_PROBLEM DETAILS:_
Output, exactly and with no pictures, the line that contains "The image size is (600, 450)." and every line that comes after it in the data below, the last one included.

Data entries
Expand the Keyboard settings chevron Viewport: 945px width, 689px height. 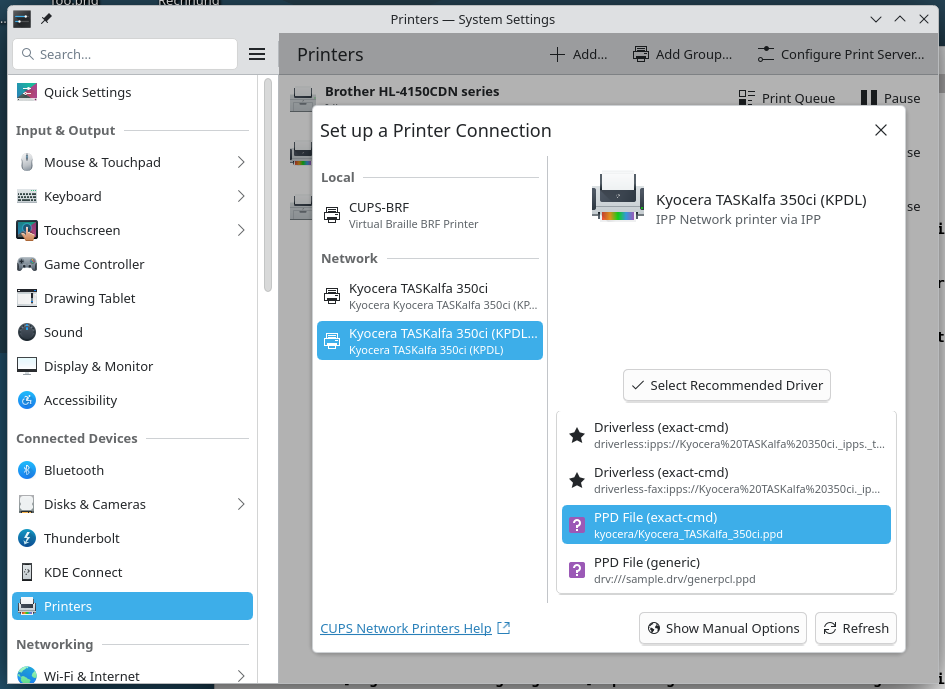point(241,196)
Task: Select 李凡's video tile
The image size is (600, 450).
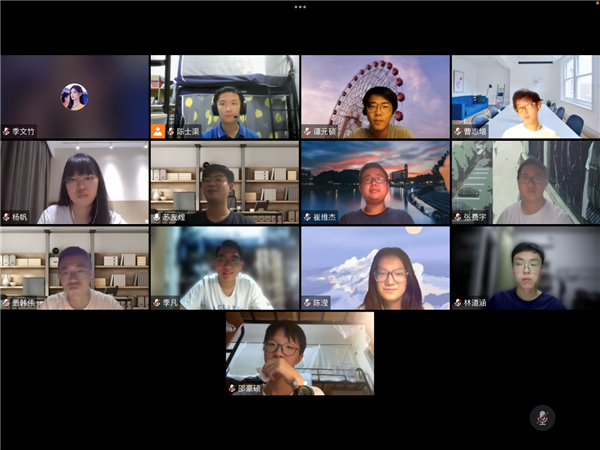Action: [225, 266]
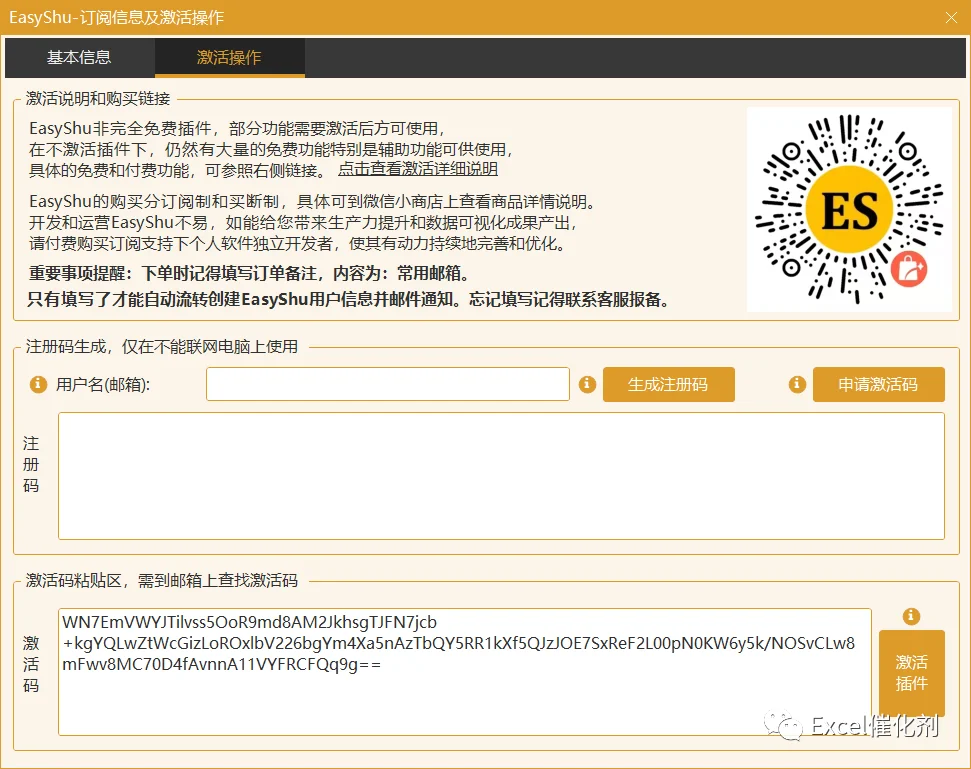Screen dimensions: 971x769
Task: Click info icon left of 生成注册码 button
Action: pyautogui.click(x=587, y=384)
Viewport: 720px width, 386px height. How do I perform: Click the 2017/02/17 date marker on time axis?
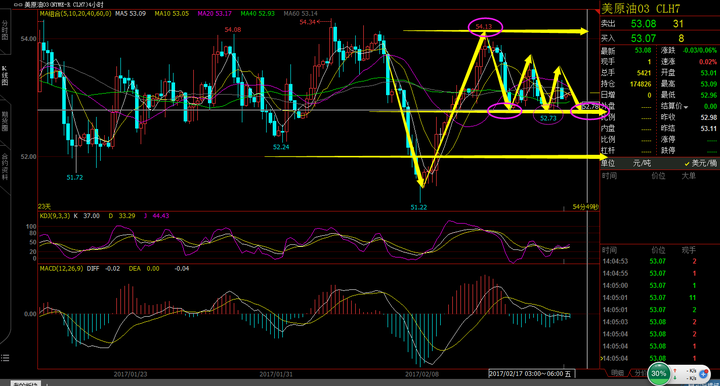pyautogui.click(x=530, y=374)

_EXERCISE OUTPUT:_
The image size is (600, 450).
Action: [225, 266]
Screen dimensions: 971x769
Task: Click info icon left of 生成注册码 button
Action: pyautogui.click(x=587, y=384)
Viewport: 720px width, 386px height. How do I perform: Click the 2017/02/17 date marker on time axis?
pyautogui.click(x=530, y=374)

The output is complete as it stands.